* _How to complete this task_
Below, find the line containing "Where should I"; from there to the final line, print every line exactly and skip the pictures.

* _Given records_
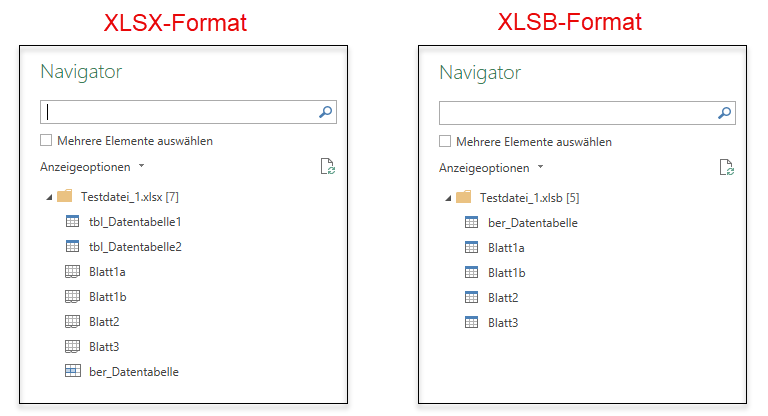This screenshot has width=768, height=416.
Task: Click the refresh file icon in XLSB Navigator
Action: pyautogui.click(x=727, y=168)
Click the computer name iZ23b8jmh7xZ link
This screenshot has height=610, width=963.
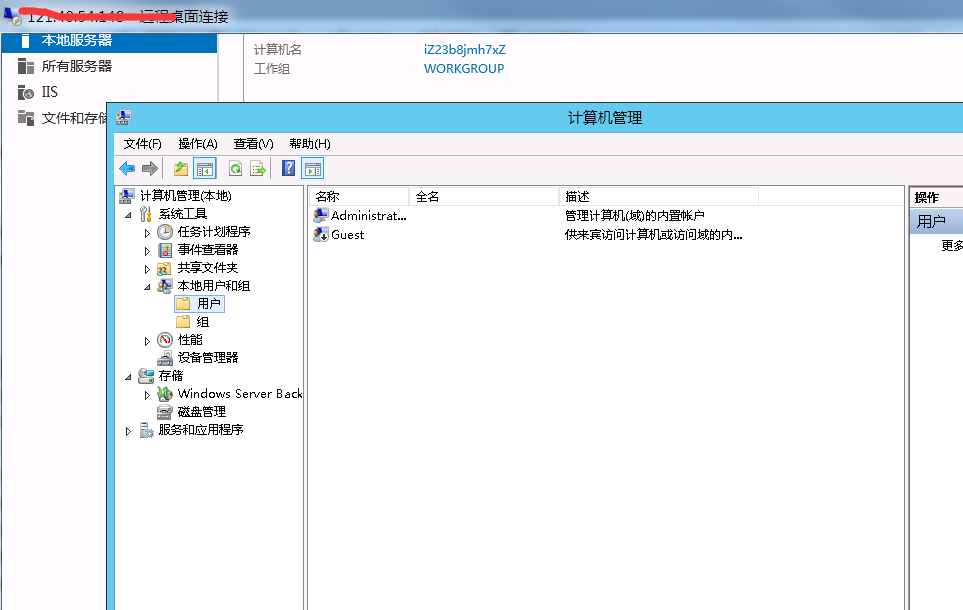click(x=465, y=49)
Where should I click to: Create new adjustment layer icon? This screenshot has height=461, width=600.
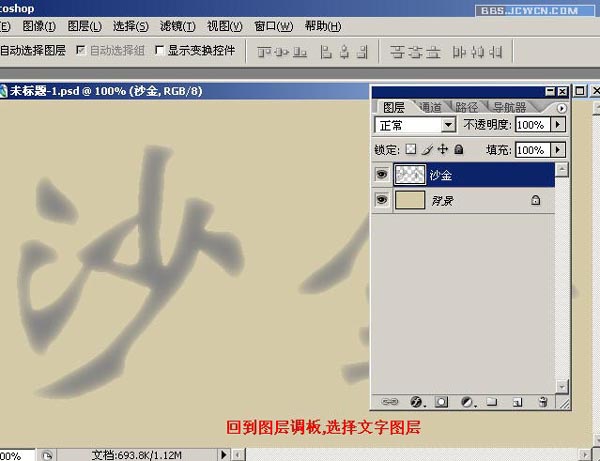467,402
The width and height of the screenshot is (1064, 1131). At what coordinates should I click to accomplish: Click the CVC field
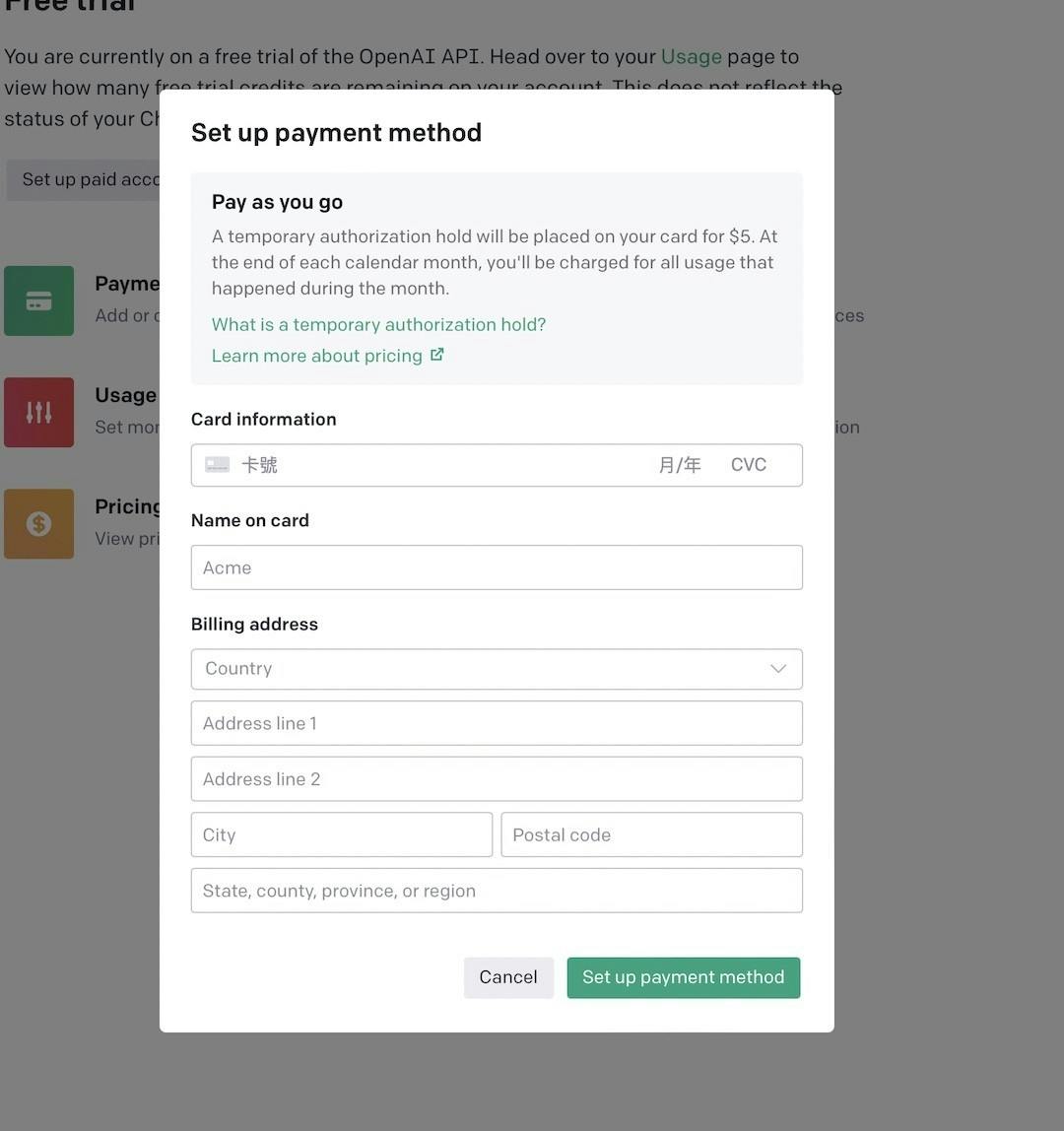pos(751,465)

* _Result of the exercise_
Where should I click to: Create new adjustment layer icon? This screenshot has height=461, width=600.
467,402
The width and height of the screenshot is (1064, 1131). At what coordinates should I click to accomplish: Click the CVC field
pos(751,465)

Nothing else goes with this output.